When I was relatively young, my parents (both Cancerians) went through a particularly difficult financial period that lasted late into my teenage years. They did their best to shield us from seeing the worst of it and always made sure the home was a comfortable place to be and that we lacked nothing of creature comforts.
Yet, there was one thing they could not shield me from which was their own disappointment in how things had turned out for them. The sadness and disappointment in the air was always tangible as it is around a Cancerian. For a young Leo, searching for encouragement and attention I felt living in this cloud of disappointment was very difficult for me and I internalised a great deal of it. I grew to feel that it was me they were disappointed in, for what young child can differentiate between what they feel and what their parents are feeling? For me seeing my own mother in a place of suffering that I could do nothing about gave me a deep sense of powerlessness.
This carried across for me, for as soon as I was able I started to fulfill that disappointment myself. My grades soon dropped below average and I felt a constant disappointment to both my teachers and my parents. I can recall the disappointed looks on the faces of my teachers and parents when I arrived at parent's evenings when they would ask why I was not performing as well as someone of my intelligence was obviously capable of.
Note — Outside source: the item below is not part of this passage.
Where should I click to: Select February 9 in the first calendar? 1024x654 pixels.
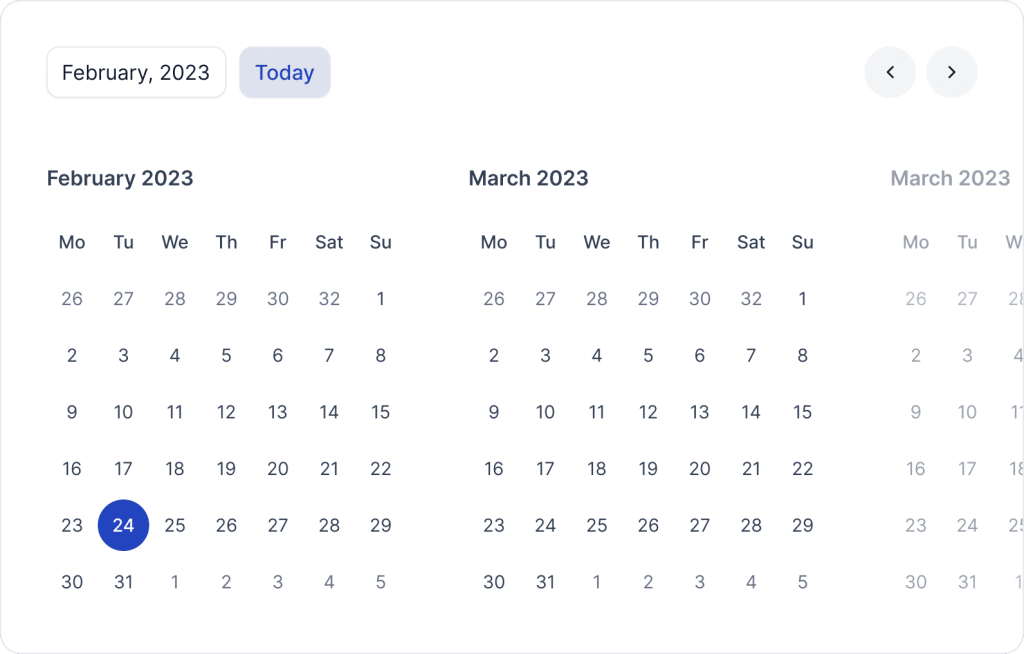72,412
I now realise that this sense of failure and disappointing others comes really only from my own ill-conceived perceptions as a child. I know my parents are proud of me and spoken to me of such feelings and that what I picked up was simply their quite understandable feelings at the time. With this realisation comes a sense of liberation from this and the knowledge that I am capable and do not need to let myself or anyone else down. Not that I consciously did this, but this underlying belief is strong enough to cause problems with confidence in anyone.
I am choosing to let go of the old belief that I am a disappointment and embrace the knowledge that I am capable and competent and that there are people in my life who are proud to know me.